# Pink Cure Help!



## dennyman100 (Oct 31, 2015)

I purchased some pink cure #1, from a meat shop but it did not come with instructions on how much to use (quantities).  I looked it up online and came up with many conflicting results.  However, I used a recipe I found online to cure a pork picnic for 24 hours, then soaked it in water to remove excess salt.  It is still smoking but now I am worried that maybe I messed up and want to get some professional opinions.

The recipe is as follows:

For an 8.5 lb pork picnic I used

1 gallon of water

3/4 cup brown sugar

1/4 cane syrup

1/2 cup kosher salt

3 TABLESPOONS of PP#1 (6.25%)

Let soak overnight, then wash off and soak in water for an hour. 

Dry rub with traditional rub and brown sugar.

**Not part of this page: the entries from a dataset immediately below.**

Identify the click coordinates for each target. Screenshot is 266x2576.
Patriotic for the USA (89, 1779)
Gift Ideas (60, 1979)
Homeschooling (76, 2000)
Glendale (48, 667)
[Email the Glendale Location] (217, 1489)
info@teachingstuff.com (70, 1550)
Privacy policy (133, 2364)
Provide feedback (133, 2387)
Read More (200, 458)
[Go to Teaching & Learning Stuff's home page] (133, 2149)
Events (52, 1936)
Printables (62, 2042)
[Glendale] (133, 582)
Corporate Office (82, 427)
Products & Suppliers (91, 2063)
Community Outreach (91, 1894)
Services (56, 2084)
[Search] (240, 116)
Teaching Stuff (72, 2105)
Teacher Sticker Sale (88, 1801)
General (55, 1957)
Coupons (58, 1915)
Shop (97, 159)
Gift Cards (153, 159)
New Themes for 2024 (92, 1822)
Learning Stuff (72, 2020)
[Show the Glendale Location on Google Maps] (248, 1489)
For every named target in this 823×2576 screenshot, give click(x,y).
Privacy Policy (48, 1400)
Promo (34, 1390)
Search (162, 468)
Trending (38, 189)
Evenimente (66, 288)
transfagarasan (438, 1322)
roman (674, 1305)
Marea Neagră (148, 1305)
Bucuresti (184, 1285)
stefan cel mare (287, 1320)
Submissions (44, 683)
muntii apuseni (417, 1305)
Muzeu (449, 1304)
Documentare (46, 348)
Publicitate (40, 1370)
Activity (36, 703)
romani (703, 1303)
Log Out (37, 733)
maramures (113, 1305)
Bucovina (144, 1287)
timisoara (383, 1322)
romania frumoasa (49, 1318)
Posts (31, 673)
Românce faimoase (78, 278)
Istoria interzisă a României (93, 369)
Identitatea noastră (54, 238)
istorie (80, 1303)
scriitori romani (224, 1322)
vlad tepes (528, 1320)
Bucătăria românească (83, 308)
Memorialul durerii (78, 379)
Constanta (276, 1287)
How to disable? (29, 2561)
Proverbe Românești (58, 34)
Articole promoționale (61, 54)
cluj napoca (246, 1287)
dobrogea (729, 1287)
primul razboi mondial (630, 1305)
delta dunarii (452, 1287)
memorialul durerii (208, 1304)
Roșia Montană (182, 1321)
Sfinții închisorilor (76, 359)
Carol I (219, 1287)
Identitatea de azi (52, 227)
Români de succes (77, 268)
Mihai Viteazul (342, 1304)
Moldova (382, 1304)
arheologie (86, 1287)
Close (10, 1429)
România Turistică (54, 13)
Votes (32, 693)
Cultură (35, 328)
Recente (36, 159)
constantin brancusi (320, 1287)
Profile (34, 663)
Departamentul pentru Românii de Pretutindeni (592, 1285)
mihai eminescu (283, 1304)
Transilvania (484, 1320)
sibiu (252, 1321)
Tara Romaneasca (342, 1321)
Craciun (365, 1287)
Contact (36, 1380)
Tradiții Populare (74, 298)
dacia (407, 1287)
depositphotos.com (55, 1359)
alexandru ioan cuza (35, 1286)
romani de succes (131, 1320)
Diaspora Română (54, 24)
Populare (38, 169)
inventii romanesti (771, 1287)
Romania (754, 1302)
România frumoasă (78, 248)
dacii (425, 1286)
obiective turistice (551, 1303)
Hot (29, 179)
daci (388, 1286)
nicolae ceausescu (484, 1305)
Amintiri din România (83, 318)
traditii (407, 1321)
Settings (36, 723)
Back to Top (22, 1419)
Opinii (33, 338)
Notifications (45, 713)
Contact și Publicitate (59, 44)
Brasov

I have read where people say use 6 TBS of PP#1 per gallon, but I still worry.  The pork picnic is still smoking but I would rather throw it out then make someone sick.

Thoughts,

Do you think I am good to serve the picnic.  I have learned my lesson and will be buying a scale ASAP before I do anymore smoking.

Thanks.

Ivy


----------



## daveomak (Oct 31, 2015)

Ivy, morning....   If I understand correctly, the picnic is on the smoker....   Keep cooking it...  cook it until you have an internal temp of around 160-165...  that's where I cook them too...   The recipe you found on the internet, throw it away and forget it...    
Your picnic will be a smoked, cooked leg of pig....  

Below are two threads where I made hams from picnic legs...   The method is a little different in that you inject the exact amounts of salt, sugar and cure into the meat that you need for proper processing and flavor...   no worrying or waiting for adsorption to take place...  I did my best to explain the whys....   If you have any questions, please feel free to ask.....    Dave

http://www.smokingmeatforums.com/t/233988/picnic-shoulder-into-a-ham-9-13-update-money

http://www.smokingmeatforums.com/t/236375/ham-from-fresh-picnics-update-10-21-money


----------



## dennyman100 (Oct 31, 2015)

Dave,

Thanks for the response.  So that picnic will be safe to eat and serve to my guests?

This is my first time making a large piece of meat so I started to worry when I thought about the masses.

Ivy.


----------



## daveomak (Oct 31, 2015)

Curing for 24 hours is only good for beef jerky... 1/4-3/8" thick strips...   If the ham had hide on it, I doubt it got through the hide....  pig skin is pretty much water proof....  The nitrite in cure #1 starts to dissipate or something like that at ~130 ish degrees...    don't know why... nobody ever says why or what happens to it....   

By the way, 3 TBS. of prague powder, cure #1 etc. at 6.25% nitrite is enough to properly cure 45#'s of meat...  1 tsp. is perfect for 5#'s...  give or take some exceptions to the rules....


----------



## dennyman100 (Oct 31, 2015)

Okie, Well you learn by mistakes.  Thanks for your responses.

Ivy


----------